Pub and Sub… what do those have in common ?

Essential RubyOnRails patterns —part 5: Pub/Sub

Błażej Kosmowski
Aug 11 · 22 min read

as seen by RubyOnRails Developers @ Selleo

Foreword

What is Pub(lish)/Sub(scribe) pattern?

“In software architecture, publish–subscribe is a messaging pattern where senders of messages, called publishers, do not program the messages to be sent directly to specific receivers, called subscribers, but instead categorize published messages into classes without knowledge of which subscribers, if any, there may be. Similarly, subscribers express interest in one or more classes and only receive messages that are of interest, without knowledge of which publishers, if any, there are.”

Even though it seems to be similar to the observer pattern, the fact where subscriptions are stored distinguishes it significantly.

Why should we use Pub/Sub?

One of the simplest means to better implement SRP

It might be simple to comprehend and apply in simple scenarios, but in large, production-grade applications with complex business logic it is a challenging one and requires applying techniques that may increase indirection significantly. This is because it is not always clear how much business logic steps/rules can we bundle together? Should we decompose a given class into smaller ones, or maybe it is not worth it and the class is fine as it is?

Pub/Sub addresses this issue in a way, in which you can assume most of the time that your class/object should just accomplish one thing and communicate it to the rest of the application — then subscribers will take care of all the side-effects of the thing you have just communicated.

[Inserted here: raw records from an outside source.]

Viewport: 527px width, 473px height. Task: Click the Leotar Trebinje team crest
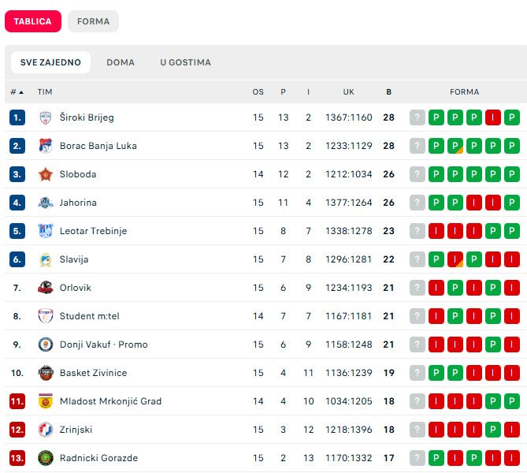(x=45, y=231)

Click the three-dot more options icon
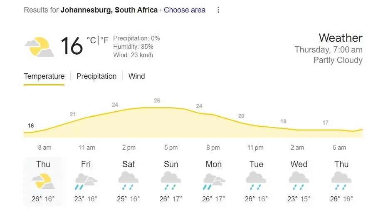pos(218,10)
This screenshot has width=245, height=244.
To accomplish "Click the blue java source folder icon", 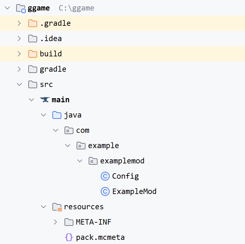I will (x=57, y=115).
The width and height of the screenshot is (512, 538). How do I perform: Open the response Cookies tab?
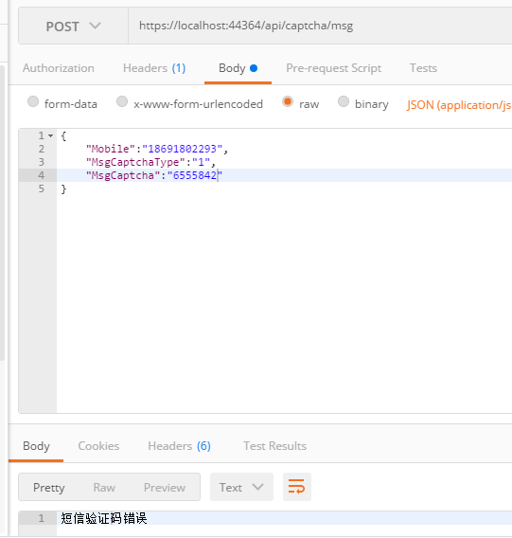point(98,446)
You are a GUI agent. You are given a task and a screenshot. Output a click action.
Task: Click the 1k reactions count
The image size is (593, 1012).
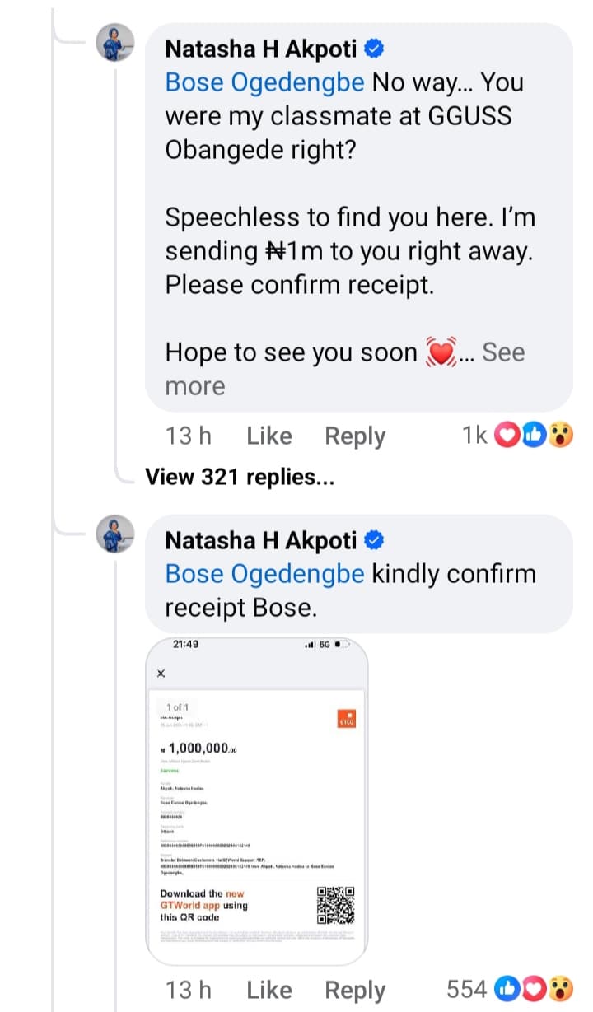pos(475,436)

Facilitates spaghetti-code reduction

Makes applications more modular

The potential simplicity is based on the fact that we have a ready-to-use medium for communicating with modules extracted this way — and those are events/messages. Sometimes it might be necessary to change a bus that is used to propagate those events, but the interface (or event’s payload) in most cases can stay the same. This makes moving towards decentralised/asynchronous architecture much more natural and can drive an application to be much better prepared for potential scaling.

If we decide to use an external bus for conveying events, we can also leverage the fact that we can implement event handlers in a different technology/stack than our core one. This allows us to use the best tool for a given task with ease.

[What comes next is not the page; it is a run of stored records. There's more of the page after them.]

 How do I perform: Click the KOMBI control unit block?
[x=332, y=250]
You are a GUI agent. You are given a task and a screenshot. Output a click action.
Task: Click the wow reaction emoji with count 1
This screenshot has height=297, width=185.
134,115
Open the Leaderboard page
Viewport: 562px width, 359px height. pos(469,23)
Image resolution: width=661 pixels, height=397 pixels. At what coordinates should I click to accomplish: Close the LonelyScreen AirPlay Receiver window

Renders breaking large tasks into smaller ones easier

Makes logging significant events in the system easy

In Pub/Sub, events occurring in the system convey lots of comprehensible data that outline what is happening in the system. Plugging in into this stream of information is just a matter of creating a subscriber dedicated for logging and redirecting the before-mentioned stream to either file, STDOUT, database, CloudWatch, external logging service or any other destination that might prove itself useful in our case.

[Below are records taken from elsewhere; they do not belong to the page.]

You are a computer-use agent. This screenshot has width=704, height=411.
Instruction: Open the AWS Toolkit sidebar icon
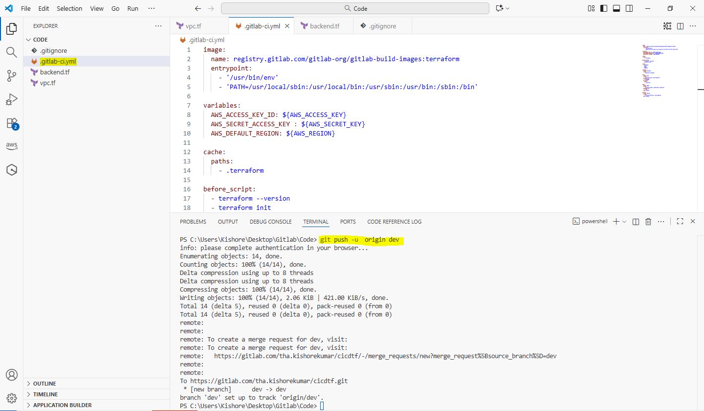(12, 146)
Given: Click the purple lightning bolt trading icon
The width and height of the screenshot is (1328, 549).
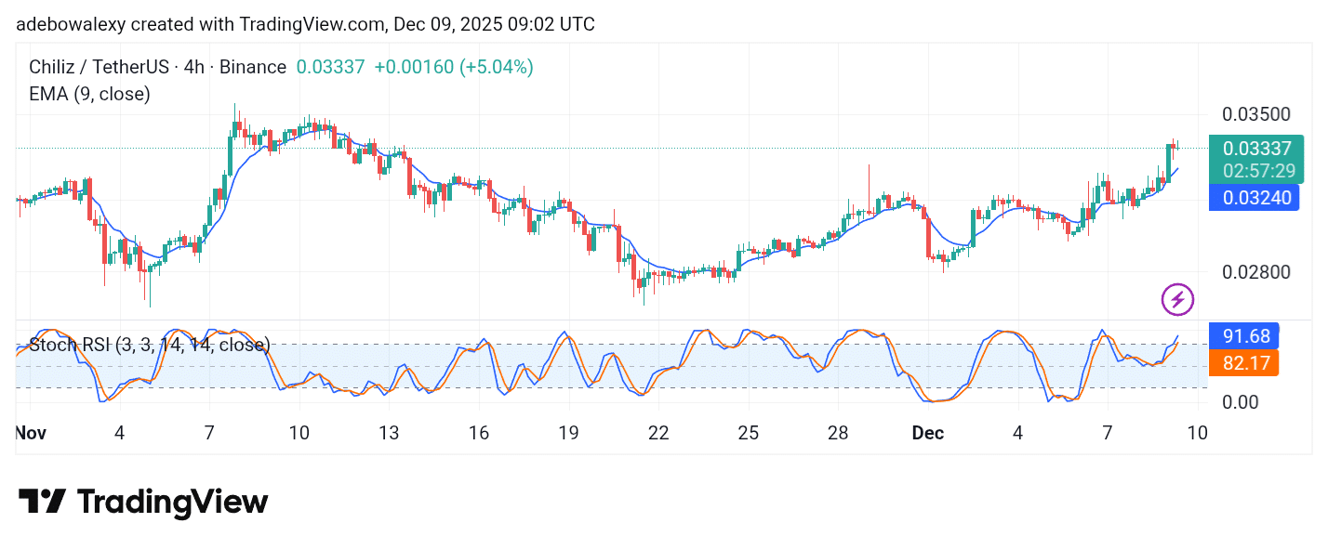Looking at the screenshot, I should (1178, 299).
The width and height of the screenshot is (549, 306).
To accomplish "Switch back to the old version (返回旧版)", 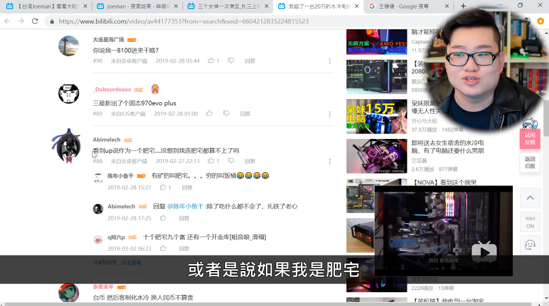I will pos(530,162).
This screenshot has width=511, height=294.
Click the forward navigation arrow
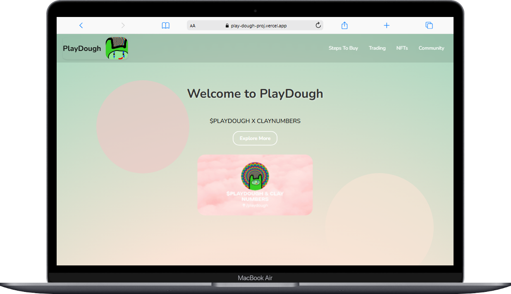pyautogui.click(x=123, y=25)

Observing such a stream of events can be beneficial in visually identifying anomalies that would otherwise be hidden in the abyss of regular server logs. Adding event tracing into the equation to indicate how events are correlated with each other can make it even more useful.

Simplifies data migrations

Using events for this purpose makes the process more comprehensible and readable. Also, all side-effects of such changes will be transparently applied as well, unless we explicitly unsubscribe from those events. This might be useful to handle some special cases, and is a powerful technique itself.

When to use Pub/Sub?

  • medium-sized to large-sized
  • with easy-to-identify domains/modules that need to communicate with each other
  • integrating with one or more external systems, especially if those integrations are broad
  • huge, entangled monoliths in need of refactoring
  • applications in need of modularisation for scaling or other purposes

The more characteristics shown above apply to a given application, the more benefits Pub/Sub will bring to the table.

When NOT to use Pub/Sub?

  • small to medium sized
  • with a scarce amount of domains/modules or ones that are difficult to identify
  • not integrating with external systems
  • already implementing some specific/dedicated, well thought-through architectural solutions that would neither benefit nor play nice with Pub/Sub
  • prototypes that are just experimental, in which case Pub/Sub would just add unnecessary overhead

It does not mean that if your application shares some of the traits above then Pub/Sub will definitely not work in your case, although it might prove not to be worth the extra effort it needs to be introduced effectively.

A word on nomenclature

And thus “messages” are referred to as “events”, “subscribers” are “event handlers”, “topics” become “domains” and the concept of “message bus / broker” turns to programmatically defined “subscriptions” (usually in pub/sub subscriptions are realised by the infrastructure itself).

BDD the Pub/Sub way

To expedite the introduction or transition to Pub/Sub approach it is good to have a set of guidelines one can follow when working with new requirements in the system. Following the behaviour-driven-development principles might be an example of such a rule-set. Some steps outlining this approach in the context of Pub/Sub are presented below.

Identify problem domains

“There are only two hard things in Computer Science: cache invalidation and naming things.”

— Phil Karlton

I usually prefer to introduce names after adjectives or nouns that revolve around concepts related to the business domain or around types of the services I integrate the application with. Messaging, Ordering, Inventory, CustomerRelationshipManagement, IOT… there is not an easy rule here — something that might be totally confusing in the context of one app can be crystal-clear in the context of another. Rule of a thumb might be — if a domain name is clear for your customer, and when using the name you feel that both of you are talking about the same thing, then it is not a bad name. If we know the right names, then it is time for…

Identifying events

Events are all about something that has just happened, so should usually be named after verbs in their past-tense form. There might be a temptation to derive event names from commands, i.e. RequestEmailDelivery, yet those are no longer events — those are… commands. While those live really close to events, it is good to keep both concepts separate, as it might be really useful in the future. In our case, EmailDeliveryRequested would fit the expected pattern better.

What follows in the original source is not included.